Downhill Skateboarding

This is an article I just wrote for CoolTools, the best thing since the Whole Earth Catalog.

Downhill skating is like surfing; carving back and forth on long downhills. Note: you guys who skated as kids and have quit. The technology is way advanced these days. Decks, trucks, wheels, designs. It’s a different skating world. If you’ve ever skated, you’ve got the motor skills (due to “muscle memory”), and you’ll be surprised at how much fun you can have skating downhill with today’s boards. Here are three unique skateboards meant for downhill, as opposed to acrobatic street and ramp skating.

Loaded Carving Systems

This is my board of choice, after maybe 20 boards. The decks are made of 1/2 cm strips of vertically laminated bamboo (with the grain running truck to truck,) sandwiched between layers of fiberglass. The decks are convex (from end to end) and you can pump to accelerate, gaining speed from the flex of the deck and rebound from the truck bushings and wheels. They produce a graceful and flowing ride. I’ve got a Dervish model with Orangatang wheels. Check out the film clips on their website.
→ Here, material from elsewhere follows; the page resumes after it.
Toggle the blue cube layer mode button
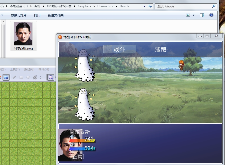(x=6, y=77)
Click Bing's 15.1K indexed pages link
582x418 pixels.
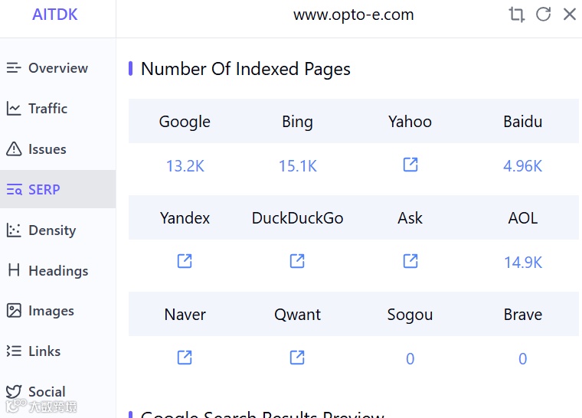[298, 166]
Dervish complete board w/wheels

$315

Available from Loaded Boards

Carveboard

This is a whole other animal. Surfers love them. They’re heavy, have adjustable air pneumatic tires, and the deck tilts off springs so you can carve insanely tight angles. I use one with tires deflated to about 10 lbs. pressure to be able to skate a steep local hill that I can’t handle on any other board.

43″ Carveboard

$450

Available from Carve USA

Landyachtz Evo 2008

From British Columbia, land of heavy-duty mountain bike riders and downhill skaters, come these downhill racing boards. The drop-down decks give you a lower center of gravity and great stability at high speeds. Being closer to the ground makes it easier for skaters to get a padded glove on the ground for sliding (to slow down).

Evo 2008 w/Gumball wheels

$240

Available from Landyachtz

Safety Gear

1) Loaded sliding gloves — best ones available. When you fall face down, these save the skin on the palm of your hand. They are also used for sliding.
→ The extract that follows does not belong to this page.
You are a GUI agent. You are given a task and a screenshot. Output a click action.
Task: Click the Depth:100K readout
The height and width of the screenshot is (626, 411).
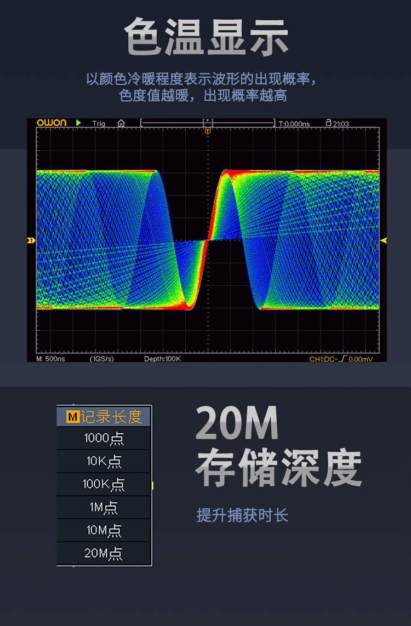tap(162, 359)
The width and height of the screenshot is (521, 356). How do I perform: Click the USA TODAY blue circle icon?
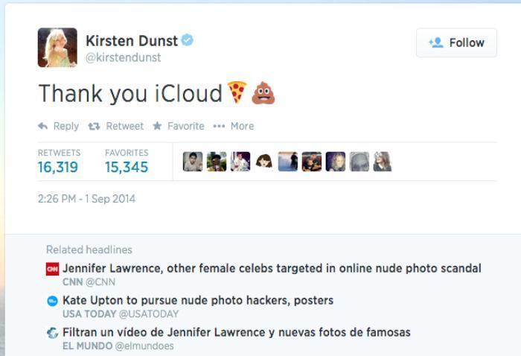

2) TSG Force 2 knee pads.Top of the line; you can put these on over long pants.

About Lloyd Kahn

Lloyd Kahn started building his own home in the early '60s and went on to publish books showing homeowners how they could build their own homes with their own hands. He got his start in publishing by working as the shelter editor of the Whole Earth Catalog with Stewart Brand in the late '60s. He has since authored six highly-graphic books on homemade building, all of which are interrelated. The books, "The Shelter Library Of Building Books," include Shelter, Shelter II (1978), Home Work (2004), Builders of the Pacific Coast (2008), Tiny Homes (2012), and Tiny Homes on the Move (2014). Lloyd operates from Northern California studio built of recycled lumber, set in the midst of a vegetable garden, and hooked into the world via five Mac computers. You can check out videos (one with over 450,000 views) on Lloyd by doing a search on YouTube:

2 Responses to Downhill Skateboarding

  1. Nice Post. I don't downhill many big hills anymore, but I used to drop alot growing up in Hawaii. I've always been a fan of bombing on regular boards. I like to be able to powerslide through turns. When I was a little kid in Arizona we used to wear shoes on our hands to slide. Here's a downhill video you might like,
    http://vimeo.com/1654340
    Thanks for the posts! I'm looking forward to the new book.
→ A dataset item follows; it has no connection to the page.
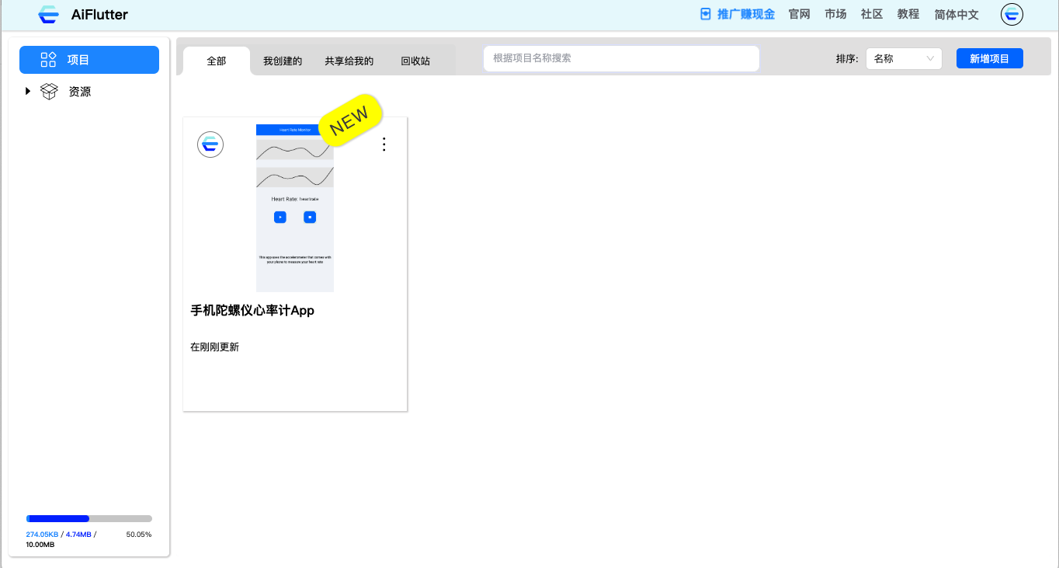Click the projects grid icon in sidebar

(49, 60)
  2. It's awesome to see you skating, Lloyd. You're right- today's boards are so safe, responsive, fast and smooth that there's no reason why people can't keep skating in their 50's, 60's and 70's – and maybe even older than that! If a person pads up and wears a helmet, the sky's the limit! I'm 47 and I still get out and cruise at least a few days a week – and don't plan on stopping anytime soon. Rock on!